Stored records:
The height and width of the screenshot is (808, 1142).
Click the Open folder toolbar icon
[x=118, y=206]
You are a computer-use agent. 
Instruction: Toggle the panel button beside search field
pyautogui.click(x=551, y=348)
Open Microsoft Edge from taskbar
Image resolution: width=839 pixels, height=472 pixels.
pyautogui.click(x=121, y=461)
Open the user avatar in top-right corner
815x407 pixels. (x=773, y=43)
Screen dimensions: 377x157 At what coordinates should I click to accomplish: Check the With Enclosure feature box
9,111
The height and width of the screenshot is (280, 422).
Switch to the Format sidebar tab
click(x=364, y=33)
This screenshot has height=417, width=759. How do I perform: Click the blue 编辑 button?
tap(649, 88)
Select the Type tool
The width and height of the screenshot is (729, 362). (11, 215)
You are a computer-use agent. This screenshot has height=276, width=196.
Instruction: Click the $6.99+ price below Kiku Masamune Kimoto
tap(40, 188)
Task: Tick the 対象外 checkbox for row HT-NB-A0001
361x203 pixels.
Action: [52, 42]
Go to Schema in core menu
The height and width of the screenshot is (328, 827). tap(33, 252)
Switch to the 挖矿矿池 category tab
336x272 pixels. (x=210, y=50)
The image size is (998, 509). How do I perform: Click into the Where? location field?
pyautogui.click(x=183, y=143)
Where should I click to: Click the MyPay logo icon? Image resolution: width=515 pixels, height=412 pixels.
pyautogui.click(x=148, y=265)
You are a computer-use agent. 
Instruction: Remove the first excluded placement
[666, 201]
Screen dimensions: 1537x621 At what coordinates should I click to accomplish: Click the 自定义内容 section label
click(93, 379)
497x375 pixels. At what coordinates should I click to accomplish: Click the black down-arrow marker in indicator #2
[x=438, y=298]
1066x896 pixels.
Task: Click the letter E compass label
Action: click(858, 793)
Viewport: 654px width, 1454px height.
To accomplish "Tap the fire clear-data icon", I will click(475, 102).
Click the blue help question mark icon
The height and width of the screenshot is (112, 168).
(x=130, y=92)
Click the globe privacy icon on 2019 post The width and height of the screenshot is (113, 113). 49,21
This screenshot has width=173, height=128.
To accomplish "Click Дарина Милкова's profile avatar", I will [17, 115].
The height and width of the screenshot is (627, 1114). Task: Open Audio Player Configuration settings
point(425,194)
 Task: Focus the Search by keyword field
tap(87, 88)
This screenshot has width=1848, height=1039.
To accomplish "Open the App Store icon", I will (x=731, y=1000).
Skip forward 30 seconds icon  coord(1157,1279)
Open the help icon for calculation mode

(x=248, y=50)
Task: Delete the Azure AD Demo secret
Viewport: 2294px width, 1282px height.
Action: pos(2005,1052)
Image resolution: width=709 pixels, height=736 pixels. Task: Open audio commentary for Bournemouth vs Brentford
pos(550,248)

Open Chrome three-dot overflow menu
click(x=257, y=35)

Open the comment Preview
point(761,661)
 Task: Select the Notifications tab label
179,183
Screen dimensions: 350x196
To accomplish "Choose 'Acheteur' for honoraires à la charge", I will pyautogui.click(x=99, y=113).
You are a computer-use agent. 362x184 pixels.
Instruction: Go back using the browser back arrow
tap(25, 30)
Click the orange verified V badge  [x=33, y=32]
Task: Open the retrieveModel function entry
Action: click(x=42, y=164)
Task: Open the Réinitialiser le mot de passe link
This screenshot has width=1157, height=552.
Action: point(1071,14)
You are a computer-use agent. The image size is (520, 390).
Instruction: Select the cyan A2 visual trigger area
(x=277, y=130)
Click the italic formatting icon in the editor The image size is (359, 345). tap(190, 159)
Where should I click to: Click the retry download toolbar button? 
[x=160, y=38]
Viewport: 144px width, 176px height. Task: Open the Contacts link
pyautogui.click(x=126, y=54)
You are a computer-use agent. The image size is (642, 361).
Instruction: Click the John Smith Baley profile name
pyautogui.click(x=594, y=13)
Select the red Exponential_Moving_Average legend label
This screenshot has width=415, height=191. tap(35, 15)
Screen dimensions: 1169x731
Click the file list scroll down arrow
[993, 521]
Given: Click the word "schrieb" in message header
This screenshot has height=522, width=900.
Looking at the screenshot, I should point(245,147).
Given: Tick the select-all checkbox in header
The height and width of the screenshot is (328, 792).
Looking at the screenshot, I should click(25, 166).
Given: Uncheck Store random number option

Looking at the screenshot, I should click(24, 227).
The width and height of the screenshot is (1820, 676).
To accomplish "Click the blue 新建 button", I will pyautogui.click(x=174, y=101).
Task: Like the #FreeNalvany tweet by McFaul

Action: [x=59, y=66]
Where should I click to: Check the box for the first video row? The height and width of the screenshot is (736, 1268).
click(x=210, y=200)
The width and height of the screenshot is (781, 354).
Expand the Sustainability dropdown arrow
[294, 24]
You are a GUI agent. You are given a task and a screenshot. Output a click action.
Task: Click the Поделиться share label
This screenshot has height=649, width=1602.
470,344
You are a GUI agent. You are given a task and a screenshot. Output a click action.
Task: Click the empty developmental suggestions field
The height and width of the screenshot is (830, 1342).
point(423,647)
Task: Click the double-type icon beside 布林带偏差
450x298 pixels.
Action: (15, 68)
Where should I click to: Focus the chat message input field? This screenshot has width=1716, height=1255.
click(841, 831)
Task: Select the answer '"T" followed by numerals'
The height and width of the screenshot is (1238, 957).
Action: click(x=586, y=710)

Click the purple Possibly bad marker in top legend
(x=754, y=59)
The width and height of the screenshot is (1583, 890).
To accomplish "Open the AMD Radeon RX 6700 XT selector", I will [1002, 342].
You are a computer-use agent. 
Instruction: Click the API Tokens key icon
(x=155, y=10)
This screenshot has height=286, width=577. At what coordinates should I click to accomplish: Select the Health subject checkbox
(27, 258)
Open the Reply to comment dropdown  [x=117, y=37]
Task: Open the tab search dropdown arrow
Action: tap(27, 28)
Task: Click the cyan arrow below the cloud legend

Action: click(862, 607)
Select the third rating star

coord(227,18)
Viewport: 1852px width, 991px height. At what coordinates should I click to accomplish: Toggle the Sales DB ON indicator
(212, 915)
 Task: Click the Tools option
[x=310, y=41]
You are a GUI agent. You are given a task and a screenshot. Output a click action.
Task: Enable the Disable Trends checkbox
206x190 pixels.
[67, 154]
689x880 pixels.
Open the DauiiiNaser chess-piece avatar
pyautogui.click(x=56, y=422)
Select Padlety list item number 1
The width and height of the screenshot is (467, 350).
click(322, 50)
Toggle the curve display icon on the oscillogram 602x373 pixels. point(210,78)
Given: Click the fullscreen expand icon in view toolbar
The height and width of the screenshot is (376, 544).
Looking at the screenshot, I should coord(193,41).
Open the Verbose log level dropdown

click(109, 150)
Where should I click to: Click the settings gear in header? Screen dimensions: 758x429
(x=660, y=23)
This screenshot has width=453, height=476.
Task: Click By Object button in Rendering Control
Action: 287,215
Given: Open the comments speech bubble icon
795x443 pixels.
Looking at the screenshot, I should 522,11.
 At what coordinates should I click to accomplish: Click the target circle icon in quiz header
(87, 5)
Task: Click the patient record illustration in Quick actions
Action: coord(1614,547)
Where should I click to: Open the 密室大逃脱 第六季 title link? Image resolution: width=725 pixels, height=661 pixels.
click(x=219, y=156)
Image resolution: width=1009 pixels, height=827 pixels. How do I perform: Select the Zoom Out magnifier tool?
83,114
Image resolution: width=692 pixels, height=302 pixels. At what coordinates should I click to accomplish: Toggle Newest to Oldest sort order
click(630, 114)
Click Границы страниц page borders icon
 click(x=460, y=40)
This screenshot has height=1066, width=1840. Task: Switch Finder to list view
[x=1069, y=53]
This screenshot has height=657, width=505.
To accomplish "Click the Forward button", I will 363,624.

Requirements: Can you output every line of the rows above as a Markdown table, skipping blank lines? Use a "No." column for the line number and a "Line" column for the text.

Solved exercise:
| No. | Line |
|---|---|
| 1 | The height and width of the screenshot is (808, 1142). |
| 2 | Click the Open folder toolbar icon |
| 3 | [x=118, y=206] |
| 4 | You are a computer-use agent.  |
| 5 | Instruction: Toggle the panel button beside search field |
| 6 | pyautogui.click(x=551, y=348) |
| 7 | Open Microsoft Edge from taskbar |
| 8 | Image resolution: width=839 pixels, height=472 pixels. |
| 9 | pyautogui.click(x=121, y=461) |
| 10 | Open the user avatar in top-right corner |
| 11 | 815x407 pixels. (x=773, y=43) |
| 12 | Screen dimensions: 377x157 At what coordinates should I click to accomplish: Check the With Enclosure feature box |
| 13 | 9,111 |
| 14 | The height and width of the screenshot is (280, 422). |
| 15 | Switch to the Format sidebar tab |
| 16 | click(x=364, y=33) |
| 17 | This screenshot has height=417, width=759. How do I perform: Click the blue 编辑 button? |
| 18 | tap(649, 88) |
| 19 | Select the Type tool |
| 20 | The width and height of the screenshot is (729, 362). (11, 215) |
| 21 | You are a computer-use agent. This screenshot has height=276, width=196. |
| 22 | Instruction: Click the $6.99+ price below Kiku Masamune Kimoto |
| 23 | tap(40, 188) |
| 24 | Task: Tick the 対象外 checkbox for row HT-NB-A0001 |
| 25 | 361x203 pixels. |
| 26 | Action: [52, 42] |
| 27 | Go to Schema in core menu |
| 28 | The height and width of the screenshot is (328, 827). tap(33, 252) |
| 29 | Switch to the 挖矿矿池 category tab |
| 30 | 336x272 pixels. (x=210, y=50) |
| 31 | The image size is (998, 509). How do I perform: Click into the Where? location field? |
| 32 | pyautogui.click(x=183, y=143) |
| 33 | Where should I click to: Click the MyPay logo icon? Image resolution: width=515 pixels, height=412 pixels. |
| 34 | pyautogui.click(x=148, y=265) |
| 35 | You are a computer-use agent.  |
| 36 | Instruction: Remove the first excluded placement |
| 37 | [666, 201] |
| 38 | Screen dimensions: 1537x621 At what coordinates should I click to accomplish: Click the 自定义内容 section label |
| 39 | click(93, 379) |
| 40 | 497x375 pixels. At what coordinates should I click to accomplish: Click the black down-arrow marker in indicator #2 |
| 41 | [x=438, y=298] |
| 42 | 1066x896 pixels. |
| 43 | Task: Click the letter E compass label |
| 44 | Action: click(858, 793) |
| 45 | Viewport: 654px width, 1454px height. |
| 46 | To accomplish "Tap the fire clear-data icon", I will click(475, 102). |
| 47 | Click the blue help question mark icon |
| 48 | The height and width of the screenshot is (112, 168). |
| 49 | (x=130, y=92) |
| 50 | Click the globe privacy icon on 2019 post The width and height of the screenshot is (113, 113). 49,21 |
| 51 | This screenshot has width=173, height=128. |
| 52 | To accomplish "Click Дарина Милкова's profile avatar", I will [17, 115]. |
| 53 | The height and width of the screenshot is (627, 1114). Task: Open Audio Player Configuration settings |
| 54 | point(425,194) |
| 55 |  Task: Focus the Search by keyword field |
| 56 | tap(87, 88) |
| 57 | This screenshot has width=1848, height=1039. |
| 58 | To accomplish "Open the App Store icon", I will (x=731, y=1000). |
| 59 | Skip forward 30 seconds icon  coord(1157,1279) |
| 60 | Open the help icon for calculation mode |
| 61 | (x=248, y=50) |
| 62 | Task: Delete the Azure AD Demo secret |
| 63 | Viewport: 2294px width, 1282px height. |
| 64 | Action: pos(2005,1052) |
| 65 | Image resolution: width=709 pixels, height=736 pixels. Task: Open audio commentary for Bournemouth vs Brentford |
| 66 | pos(550,248) |
| 67 | Open Chrome three-dot overflow menu |
| 68 | click(x=257, y=35) |
| 69 | Open the comment Preview |
| 70 | point(761,661) |
| 71 |  Task: Select the Notifications tab label |
| 72 | 179,183 |
| 73 | Screen dimensions: 350x196 |
| 74 | To accomplish "Choose 'Acheteur' for honoraires à la charge", I will pyautogui.click(x=99, y=113). |
| 75 | You are a computer-use agent. 362x184 pixels. |
| 76 | Instruction: Go back using the browser back arrow |
| 77 | tap(25, 30) |
| 78 | Click the orange verified V badge  [x=33, y=32] |
| 79 | Task: Open the retrieveModel function entry |
| 80 | Action: click(x=42, y=164) |
| 81 | Task: Open the Réinitialiser le mot de passe link |
| 82 | This screenshot has width=1157, height=552. |
| 83 | Action: point(1071,14) |
| 84 | You are a computer-use agent. The image size is (520, 390). |
| 85 | Instruction: Select the cyan A2 visual trigger area |
| 86 | (x=277, y=130) |
| 87 | Click the italic formatting icon in the editor The image size is (359, 345). tap(190, 159) |
| 88 | Where should I click to: Click the retry download toolbar button?  |
| 89 | [x=160, y=38] |
| 90 | Viewport: 144px width, 176px height. Task: Open the Contacts link |
| 91 | pyautogui.click(x=126, y=54) |
| 92 | You are a computer-use agent. The image size is (642, 361). |
| 93 | Instruction: Click the John Smith Baley profile name |
| 94 | pyautogui.click(x=594, y=13) |
| 95 | Select the red Exponential_Moving_Average legend label |
| 96 | This screenshot has width=415, height=191. tap(35, 15) |
| 97 | Screen dimensions: 1169x731 |
| 98 | Click the file list scroll down arrow |
| 99 | [993, 521] |
| 100 | Given: Click the word "schrieb" in message header |
| 101 | This screenshot has height=522, width=900. |
| 102 | Looking at the screenshot, I should point(245,147). |
| 103 | Given: Tick the select-all checkbox in header |
| 104 | The height and width of the screenshot is (328, 792). |
| 105 | Looking at the screenshot, I should click(25, 166). |
| 106 | Given: Uncheck Store random number option |
| 107 | Looking at the screenshot, I should click(24, 227). |
| 108 | The width and height of the screenshot is (1820, 676). |
| 109 | To accomplish "Click the blue 新建 button", I will pyautogui.click(x=174, y=101). |
| 110 | Task: Like the #FreeNalvany tweet by McFaul |
| 111 | Action: [x=59, y=66] |
| 112 | Where should I click to: Check the box for the first video row? The height and width of the screenshot is (736, 1268). |
| 113 | click(x=210, y=200) |
| 114 | The width and height of the screenshot is (781, 354). |
| 115 | Expand the Sustainability dropdown arrow |
| 116 | [294, 24] |
| 117 | You are a GUI agent. You are given a task and a screenshot. Output a click action. |
| 118 | Task: Click the Поделиться share label |
| 119 | This screenshot has height=649, width=1602. |
| 120 | 470,344 |
| 121 | You are a GUI agent. You are given a task and a screenshot. Output a click action. |
| 122 | Task: Click the empty developmental suggestions field |
| 123 | The height and width of the screenshot is (830, 1342). |
| 124 | point(423,647) |
| 125 | Task: Click the double-type icon beside 布林带偏差 |
| 126 | 450x298 pixels. |
| 127 | Action: (15, 68) |
| 128 | Where should I click to: Focus the chat message input field? This screenshot has width=1716, height=1255. |
| 129 | click(841, 831) |
| 130 | Task: Select the answer '"T" followed by numerals' |
| 131 | The height and width of the screenshot is (1238, 957). |
| 132 | Action: click(x=586, y=710) |
| 133 | Click the purple Possibly bad marker in top legend |
| 134 | (x=754, y=59) |
| 135 | The width and height of the screenshot is (1583, 890). |
| 136 | To accomplish "Open the AMD Radeon RX 6700 XT selector", I will [1002, 342]. |
| 137 | You are a computer-use agent.  |
| 138 | Instruction: Click the API Tokens key icon |
| 139 | (x=155, y=10) |
| 140 | This screenshot has height=286, width=577. At what coordinates should I click to accomplish: Select the Health subject checkbox |
| 141 | (27, 258) |
| 142 | Open the Reply to comment dropdown  [x=117, y=37] |
| 143 | Task: Open the tab search dropdown arrow |
| 144 | Action: tap(27, 28) |
| 145 | Task: Click the cyan arrow below the cloud legend |
| 146 | Action: click(862, 607) |
| 147 | Select the third rating star |
| 148 | coord(227,18) |
| 149 | Viewport: 1852px width, 991px height. At what coordinates should I click to accomplish: Toggle the Sales DB ON indicator |
| 150 | (212, 915) |
| 151 |  Task: Click the Tools option |
| 152 | [x=310, y=41] |
| 153 | You are a GUI agent. You are given a task and a screenshot. Output a click action. |
| 154 | Task: Enable the Disable Trends checkbox |
| 155 | 206x190 pixels. |
| 156 | [67, 154] |
| 157 | 689x880 pixels. |
| 158 | Open the DauiiiNaser chess-piece avatar |
| 159 | pyautogui.click(x=56, y=422) |
| 160 | Select Padlety list item number 1 |
| 161 | The width and height of the screenshot is (467, 350). |
| 162 | click(322, 50) |
| 163 | Toggle the curve display icon on the oscillogram 602x373 pixels. point(210,78) |
| 164 | Given: Click the fullscreen expand icon in view toolbar |
| 165 | The height and width of the screenshot is (376, 544). |
| 166 | Looking at the screenshot, I should coord(193,41). |
| 167 | Open the Verbose log level dropdown |
| 168 | click(109, 150) |
| 169 | Where should I click to: Click the settings gear in header? Screen dimensions: 758x429 |
| 170 | (x=660, y=23) |
| 171 | This screenshot has width=453, height=476. |
| 172 | Task: Click By Object button in Rendering Control |
| 173 | Action: 287,215 |
| 174 | Given: Open the comments speech bubble icon |
| 175 | 795x443 pixels. |
| 176 | Looking at the screenshot, I should 522,11. |
| 177 |  At what coordinates should I click to accomplish: Click the target circle icon in quiz header |
| 178 | (87, 5) |
| 179 | Task: Click the patient record illustration in Quick actions |
| 180 | Action: coord(1614,547) |
| 181 | Where should I click to: Open the 密室大逃脱 第六季 title link? Image resolution: width=725 pixels, height=661 pixels. |
| 182 | click(x=219, y=156) |
| 183 | Image resolution: width=1009 pixels, height=827 pixels. How do I perform: Select the Zoom Out magnifier tool? |
| 184 | 83,114 |
| 185 | Image resolution: width=692 pixels, height=302 pixels. At what coordinates should I click to accomplish: Toggle Newest to Oldest sort order |
| 186 | click(630, 114) |
| 187 | Click Границы страниц page borders icon |
| 188 |  click(x=460, y=40) |
| 189 | This screenshot has height=1066, width=1840. Task: Switch Finder to list view |
| 190 | [x=1069, y=53] |
| 191 | This screenshot has height=657, width=505. |
| 192 | To accomplish "Click the Forward button", I will 363,624. |